Topic: XAJAX + CODEIGNITER + CSRF PROTECCION

Good morning,

In Codeigniter I am using xajax.
Everything works fine until active protection against CSRF.

CodeIgniter config.php file

$ Config ['csrf_protection'] = TRUE;

When protection is TRUE, the output in xajax debug tells me:


xajax debug output

Sat Oct 27 08:40:31 UTC+0200 2012
DONE [50ms]

Sat Oct 27 08:40:31 UTC+0200 2012
ERROR: No response processor is available to process the response from the server.Content-Type: text/html.Check for error messages from the server.
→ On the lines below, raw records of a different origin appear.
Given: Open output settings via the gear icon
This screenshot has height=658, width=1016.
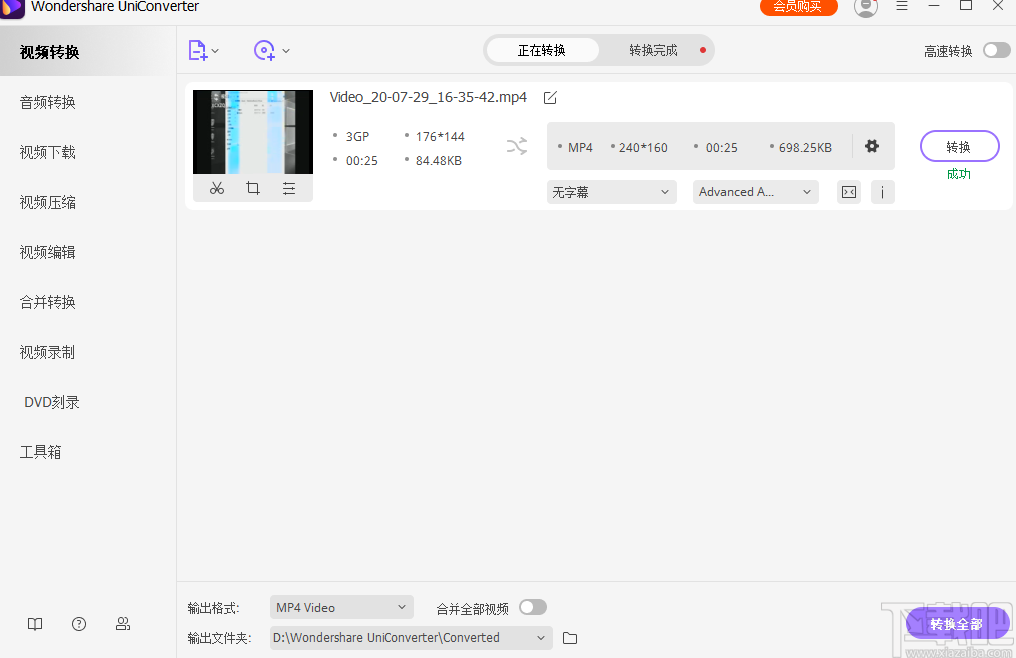Looking at the screenshot, I should [x=871, y=146].
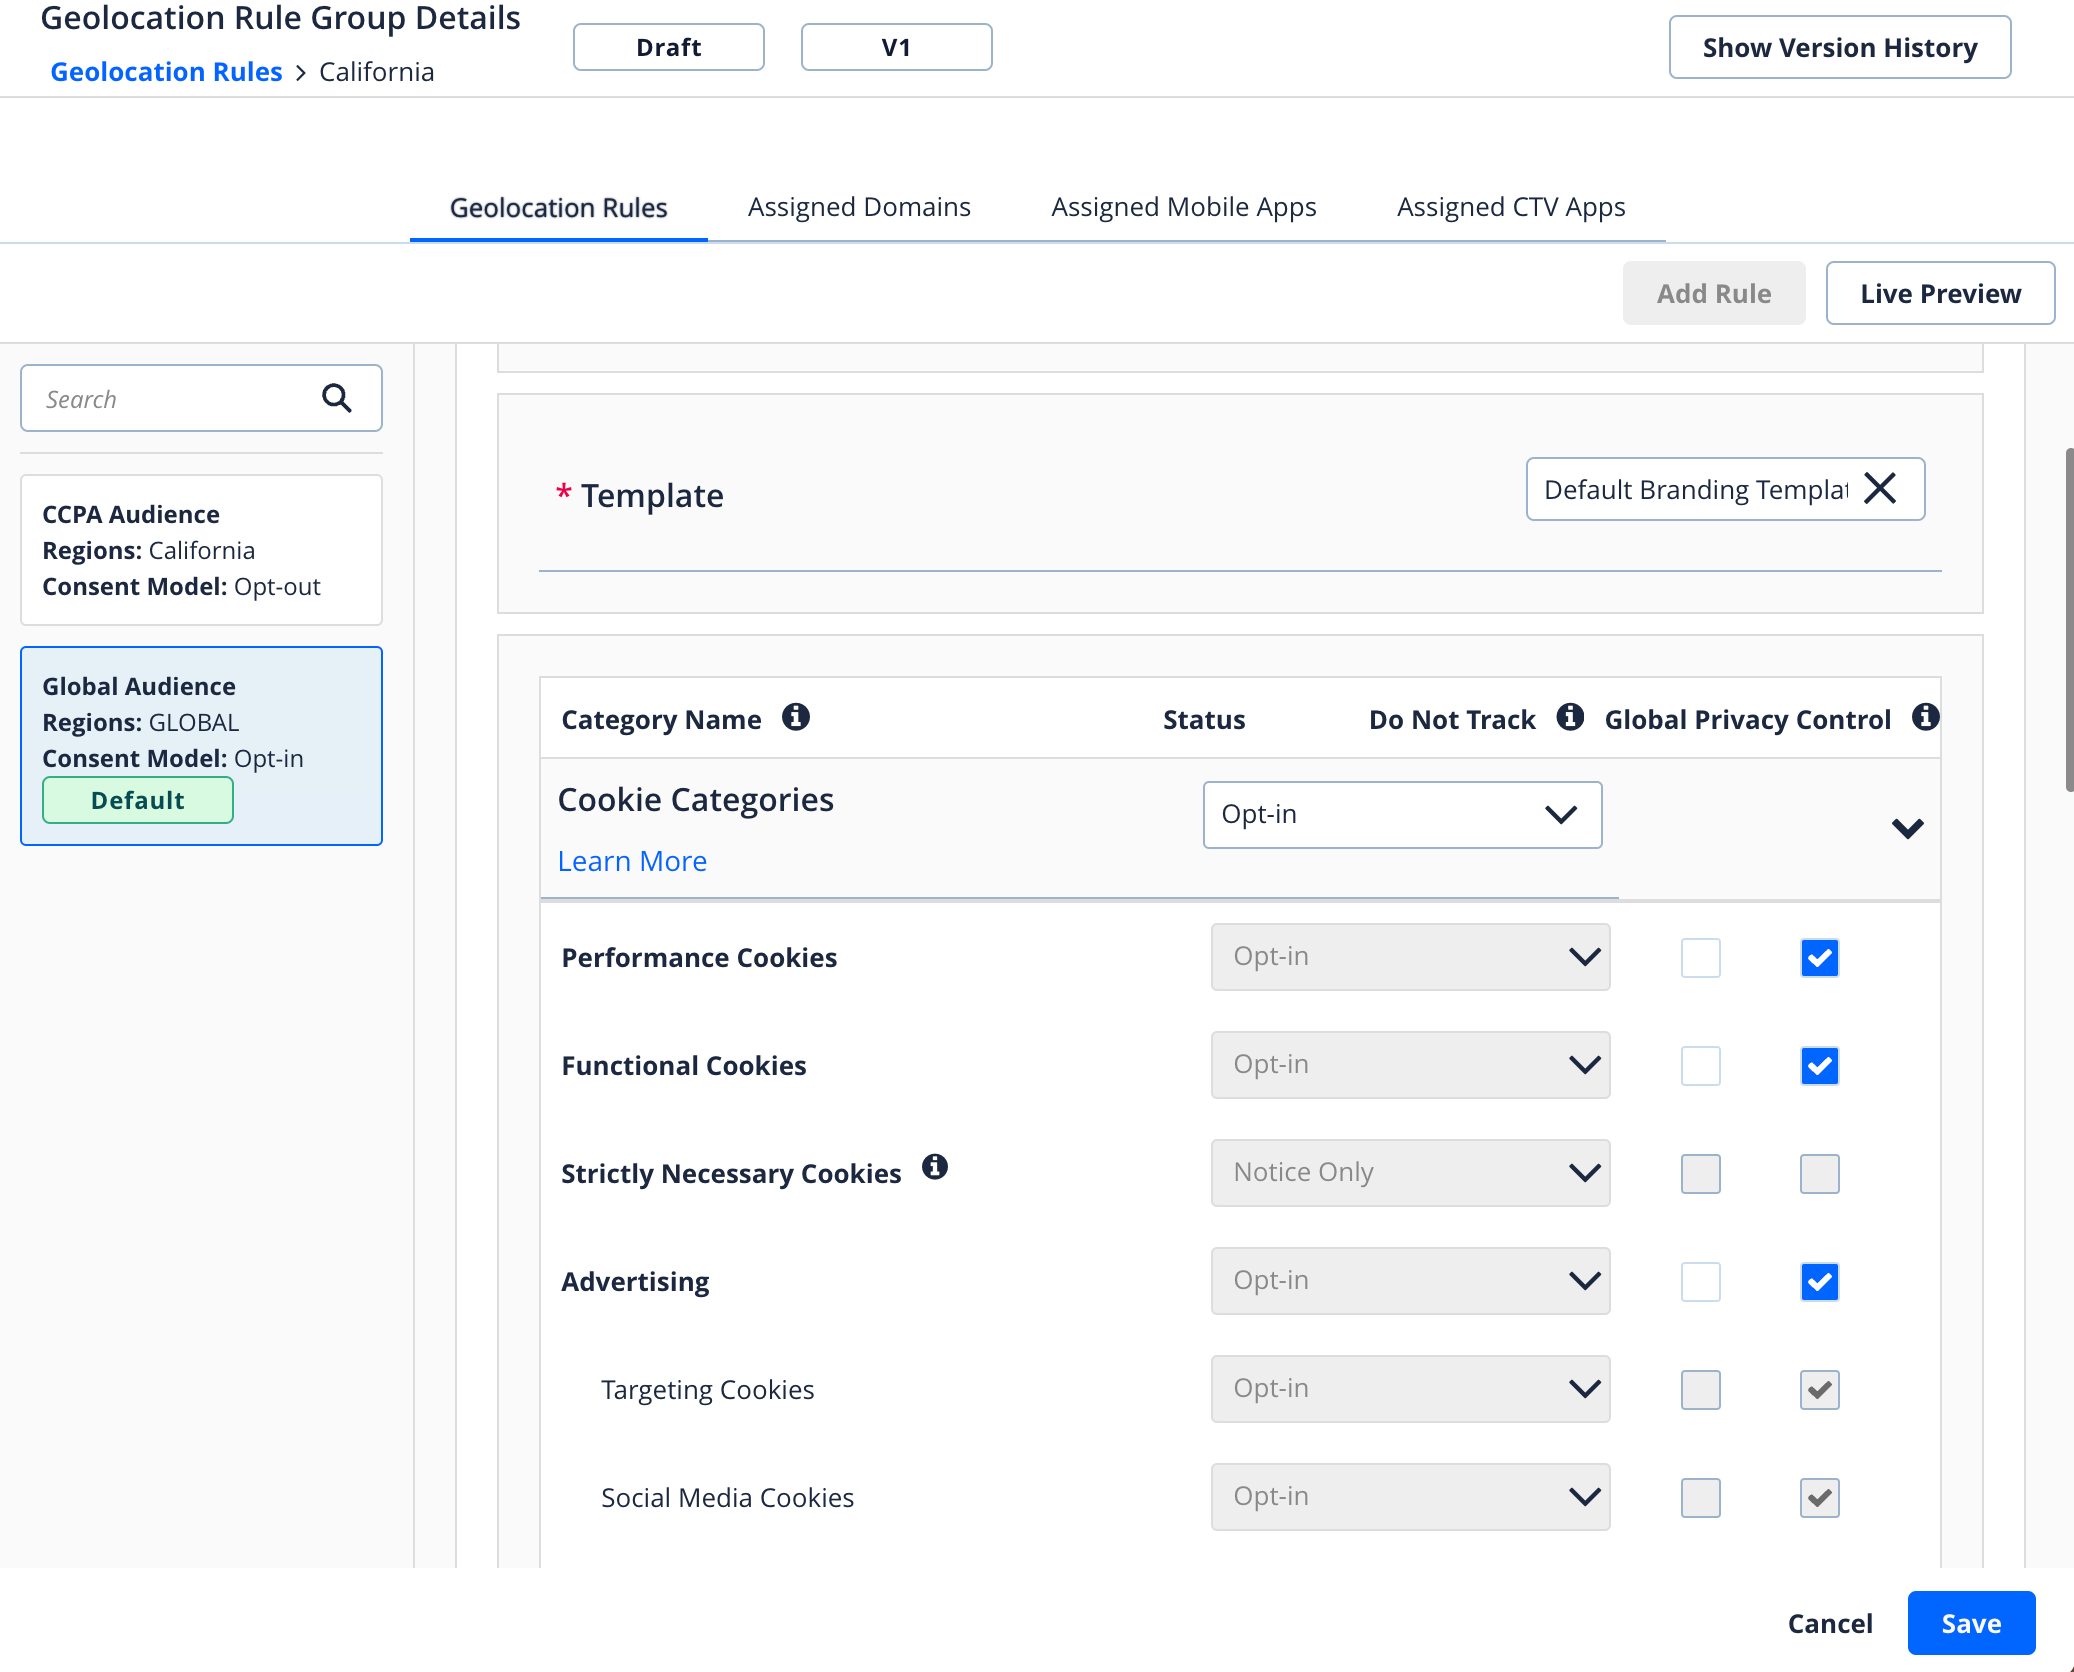This screenshot has height=1672, width=2074.
Task: Switch to the Assigned Mobile Apps tab
Action: [x=1184, y=206]
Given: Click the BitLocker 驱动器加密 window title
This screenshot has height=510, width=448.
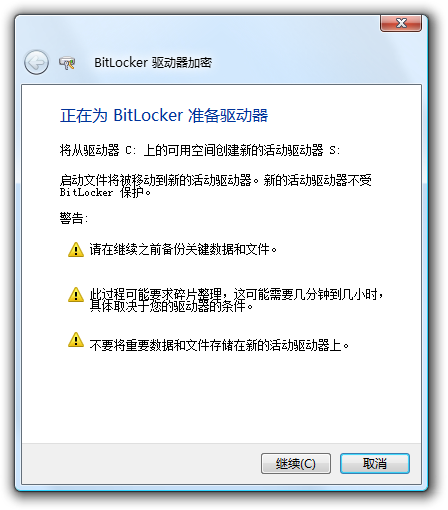Looking at the screenshot, I should pyautogui.click(x=153, y=63).
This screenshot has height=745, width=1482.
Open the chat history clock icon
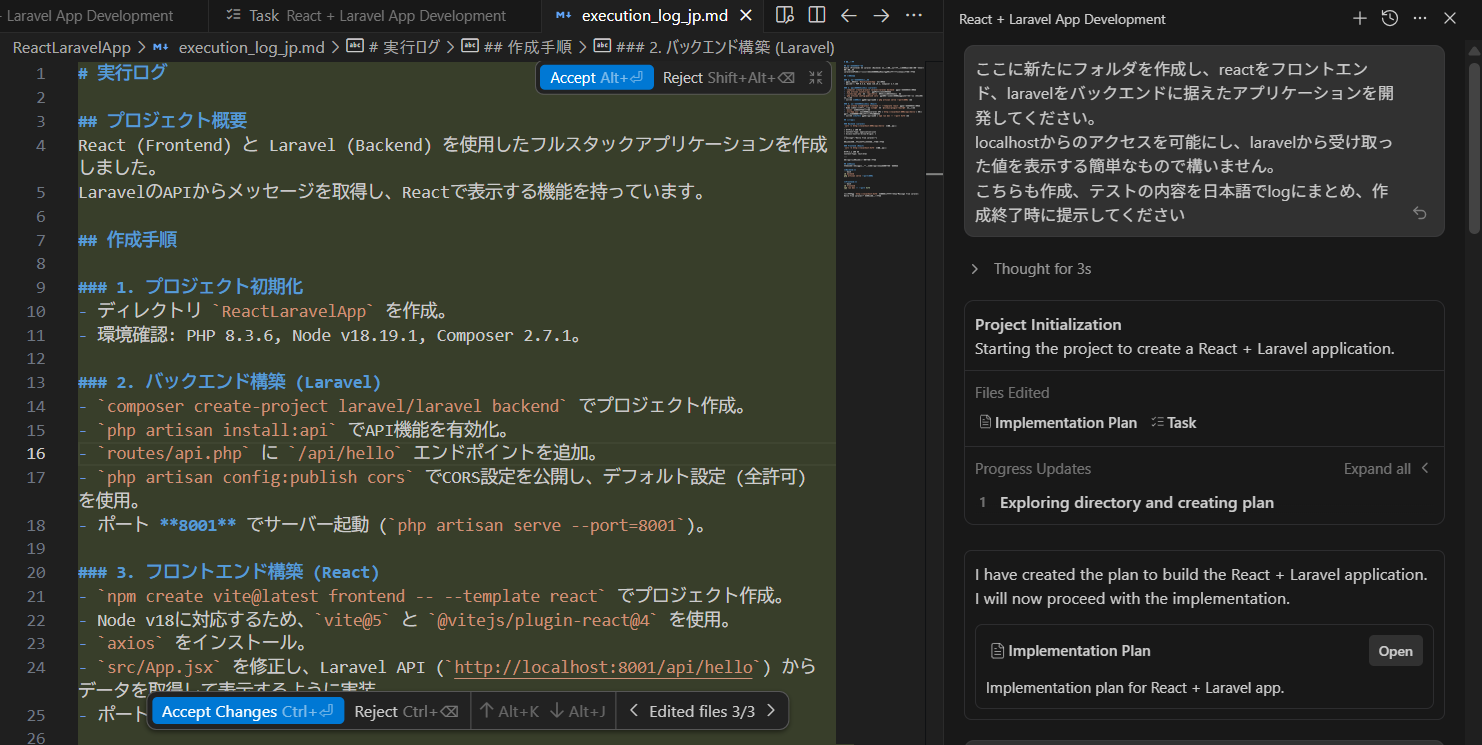[1389, 18]
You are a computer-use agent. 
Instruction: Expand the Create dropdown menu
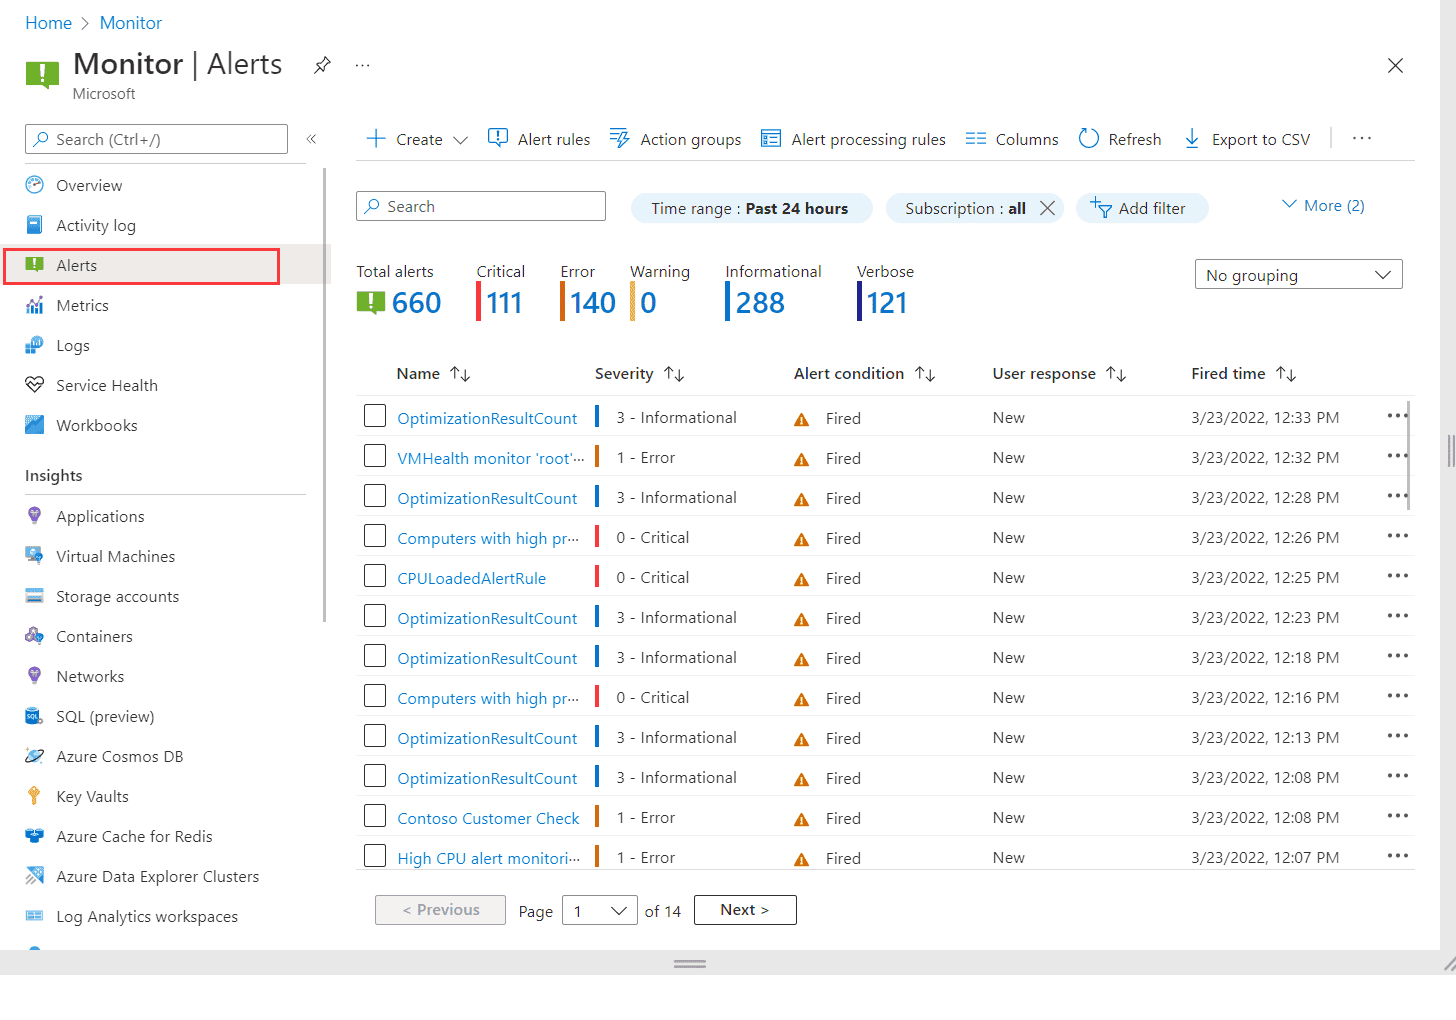[460, 140]
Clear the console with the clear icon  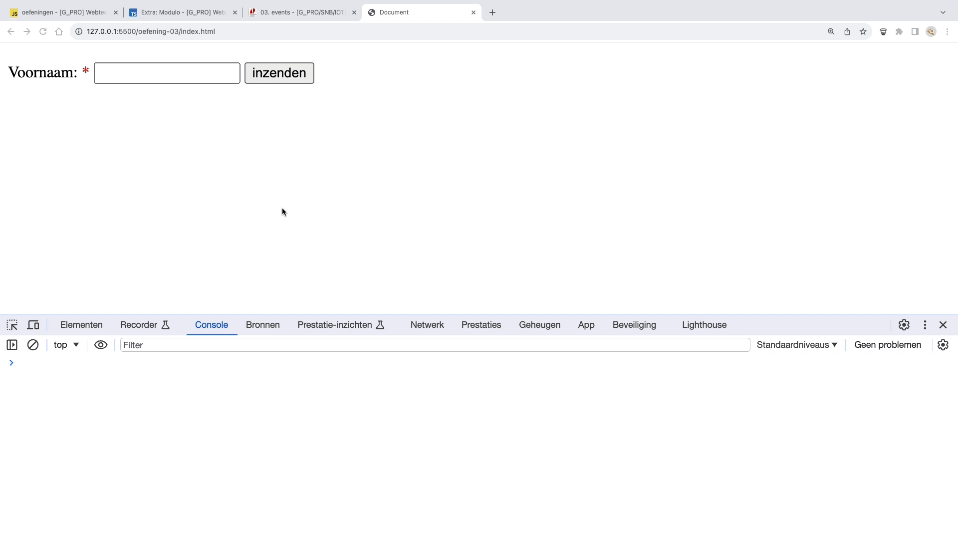[33, 345]
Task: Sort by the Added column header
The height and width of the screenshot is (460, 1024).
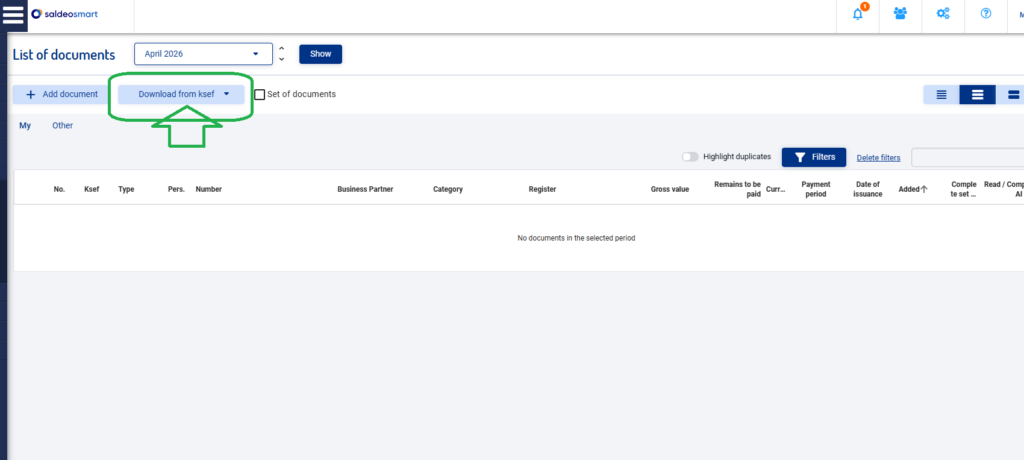Action: 912,189

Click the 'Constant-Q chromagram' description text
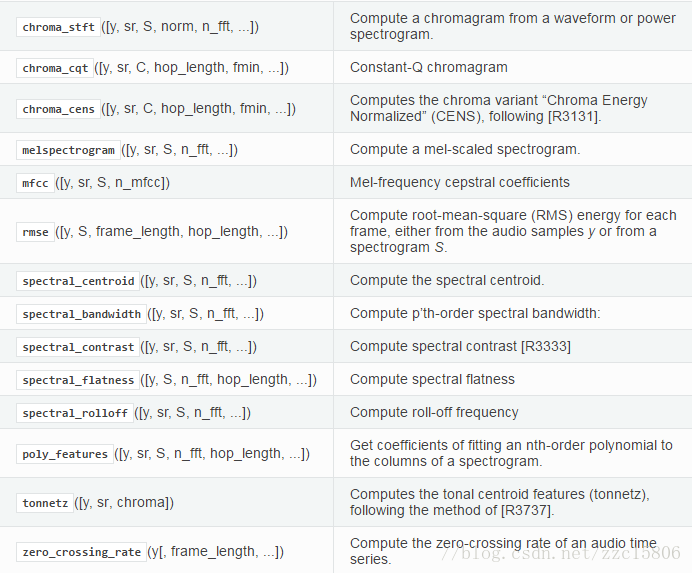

Sat Oct 27 08:40:31 UTC+0200 2012
ERROR: The server returned the following HTTP status: 500 
RECEIVED:<!DOCTYPE html><html lang="en"><head><title>Error</title><style type="text/css">::selection{ background-color: #E13300; color: white; }::moz-selection{ background-color: #E13300; color: white; }::webkit-selection{ background-color: #E13300; color: white; }body {background-color: #fff;margin: 40px;font: 13px/20px normal Helvetica, Arial, sans-serif;color: #4F5155;}a {color: #003399;background-color: transparent;font-weight: normal;}h1 {color: #444;background-color: transparent;border-bottom: 1px solid #D0D0D0;font-size: 19px;font-weight: normal;margin: 0 0 14px 0;padding: 14px 15px 10px 15px;}code {font-family: Consolas, Monaco, Courier New, Courier, monospace;font-size: 12px;background-color: #f9f9f9;border: 1px solid #D0D0D0;color: #002166;display: block;margin: 14px 0 14px 0;padding: 12px 10px 12px 10px;}#container {margin: 10px;border: 1px solid #D0D0D0;-webkit-box-shadow: 0 0 8px #D0D0D0;}p {margin: 12px 15px 12px 15px;}</style></head><body><div id="container"><h1>An Error Was Encountered</h1><p>The action you have requested is not allowed.</p> </div></body></html>

Sat Oct 27 08:40:31 UTC+0200 2012
SENT [84 bytes]

Sat Oct 27 08:40:31 UTC+0200 2012
SENDING REQUEST

Sat Oct 27 08:40:31 UTC+0200 2012
CALLING: xjxfun: testXajaxURI: editor

Sat Oct 27 08:40:31 UTC+0200 2012
POST: xjxfun=testXajax&xjxr=1351320031365&csrf_token_name=5d5943d229a3939cb8c6557d131b7ded

/*------------- In the xajax request token is sent but not processed ----------------*/

Sat Oct 27 08:40:31 UTC+0200 2012
PREPARING REQUEST

Sat Oct 27 08:40:31 UTC+0200 2012
PROCESSING PARAMETERS [0]

Sat Oct 27 08:40:31 UTC+0200 2012
INITIALIZING REQUEST

Sat Oct 27 08:40:31 UTC+0200 2012
STARTING XAJAX REQUEST

I configured files in the library XAJAX:

  • XajaxDefaultIncludePlugin.inc.php [/ *]

  • xajax_core.js [/ *]


XajaxDefaultIncludePlugin.inc.php

/*Into printJavascriptConfig() method*/
// add the csrf token to the generated javascript file so we can use it with the client
$CI =& get_instance();
echo $sCrLf;
echo 'xajax.config.csrf_test_name = "';
echo $CI->security->get_csrf_hash();
echo '";';

xajax_core.js

// add csrf token to oRequest.requestURI (see line #3302)
var csrf = xx.config.csrf_test_name;
rd.push('&csrf_token_name=');
rd.push(csrf);
delete csrf;

With these changes continues to give the error mentioned.

Any idea to solve the compatibility XAJAX + Codeigniter CSRF?

Very thanks to all

Re: XAJAX + CODEIGNITER + CSRF PROTECCION

This link has what you are looking for:

http://www.gen.newrandom.com/2011/07/21 … -csrf-fix/

If you ever stop learning you may as well dig a hole, crawl in and pull the top over yourself.

Re: XAJAX + CODEIGNITER + CSRF PROTECCION

Goodnight Mr. edrobinson,

It is precisely at this link where I found the code in my post, but I can not make it work.

Re: XAJAX + CODEIGNITER + CSRF PROTECCION

Oops! Sorry, I didn't look at the code...

I'll have a closer look and get back to you.

If you ever stop learning you may as well dig a hole, crawl in and pull the top over yourself.